Candyman spins out a lot of ideas at once: Anthony lives with his girlfriend, Brianna (Teyonah Parris), who’s a massively successful art curator. Their home is a jaw-dropping luxury loft that she pays for, and Abdul-Mateen conveys, subtly, how this rankles Anthony’s masculine pride. He wants to make his own way, and he yearns for success—things any artist might want, but a longing that’s likely even more pronounced among Black artists and other people of color.

Anthony’s fame escalates after one of his paintings plays a role in the death of a gallery owner; he knows he’s becoming famous for the wrong reasons, but he’ll take it anyway. And though he’s trim and handsome at the beginning of the story—he has plenty of time to work out—Anthony’s frame becomes more lumbering and twisted as his Candyman obsession intensifies. There’s a fair amount of body horror here, beginning with a bee-stung hand that continues to fester and flake. And if the plot is perhaps slightly overcomplicated, it’s for the most part thoughtfully worked out. It also makes room for actor Tony Todd, reprising the role he played in the earlier film, a respectful nod to the way movies take root in our consciousness.

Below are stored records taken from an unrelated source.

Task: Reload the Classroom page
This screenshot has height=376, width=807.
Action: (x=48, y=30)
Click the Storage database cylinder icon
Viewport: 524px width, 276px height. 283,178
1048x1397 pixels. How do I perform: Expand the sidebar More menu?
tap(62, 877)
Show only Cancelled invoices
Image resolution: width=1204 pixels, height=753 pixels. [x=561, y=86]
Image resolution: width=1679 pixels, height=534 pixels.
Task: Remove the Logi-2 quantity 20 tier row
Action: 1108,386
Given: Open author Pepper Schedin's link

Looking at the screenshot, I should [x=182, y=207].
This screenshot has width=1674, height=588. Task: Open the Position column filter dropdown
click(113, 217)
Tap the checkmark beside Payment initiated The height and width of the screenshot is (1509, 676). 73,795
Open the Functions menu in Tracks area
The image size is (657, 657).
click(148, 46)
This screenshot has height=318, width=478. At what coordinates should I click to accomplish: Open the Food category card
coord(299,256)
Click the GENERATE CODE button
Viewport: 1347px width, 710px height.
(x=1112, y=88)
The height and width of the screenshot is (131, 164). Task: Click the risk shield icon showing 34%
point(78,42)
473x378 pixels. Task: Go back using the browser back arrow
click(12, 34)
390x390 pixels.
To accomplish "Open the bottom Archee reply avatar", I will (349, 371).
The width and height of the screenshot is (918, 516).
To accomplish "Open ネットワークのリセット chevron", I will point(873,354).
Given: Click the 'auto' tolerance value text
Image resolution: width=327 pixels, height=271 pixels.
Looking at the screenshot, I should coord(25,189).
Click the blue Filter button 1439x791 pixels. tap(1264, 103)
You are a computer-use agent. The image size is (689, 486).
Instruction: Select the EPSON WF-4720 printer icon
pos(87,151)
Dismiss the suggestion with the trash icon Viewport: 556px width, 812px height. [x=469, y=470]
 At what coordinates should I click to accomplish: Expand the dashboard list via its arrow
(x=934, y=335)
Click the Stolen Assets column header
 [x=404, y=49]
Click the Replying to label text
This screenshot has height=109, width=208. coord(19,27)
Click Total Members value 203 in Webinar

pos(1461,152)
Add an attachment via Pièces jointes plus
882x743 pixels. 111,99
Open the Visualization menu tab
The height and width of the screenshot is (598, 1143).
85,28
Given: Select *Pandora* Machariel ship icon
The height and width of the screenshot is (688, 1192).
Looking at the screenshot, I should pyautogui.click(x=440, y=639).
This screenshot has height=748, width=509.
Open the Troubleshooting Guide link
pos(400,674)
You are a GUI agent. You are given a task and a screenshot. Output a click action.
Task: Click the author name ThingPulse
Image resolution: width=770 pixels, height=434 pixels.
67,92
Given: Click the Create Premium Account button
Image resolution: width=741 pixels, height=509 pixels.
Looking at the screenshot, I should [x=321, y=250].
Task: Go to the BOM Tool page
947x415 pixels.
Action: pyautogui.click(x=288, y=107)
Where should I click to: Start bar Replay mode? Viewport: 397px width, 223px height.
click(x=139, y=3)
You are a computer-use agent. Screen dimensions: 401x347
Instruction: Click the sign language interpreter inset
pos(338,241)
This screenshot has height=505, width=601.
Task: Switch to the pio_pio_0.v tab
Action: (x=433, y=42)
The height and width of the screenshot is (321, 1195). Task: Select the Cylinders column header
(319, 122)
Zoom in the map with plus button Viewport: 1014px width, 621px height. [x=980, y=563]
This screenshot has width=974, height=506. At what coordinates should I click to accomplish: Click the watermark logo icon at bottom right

Periodically throughout the movie, the Candyman legend is unfurled for us in a series of beautifully executed sequences of shadow puppetry. These mini plays-within-the-play, created by Chicago collective Manual Cinema and evoking the bracing silhouette work of Kara Walker, as well as the delicate innovations of animator Lotte Reiniger, are both discreet and direct in the way they depict the atrocities suffered by the men who will ultimately take the form of Candyman. Simultaneously captivating and mournful, they’re so effective they could constitute a mini-movie by themselves. Candyman is a work held together by thoughtful choices, and it has a lot to say. Genre conventions are themselves like urban legends, a framework that each new generation adds to and builds upon. Candyman is just one reason we continue to believe in them.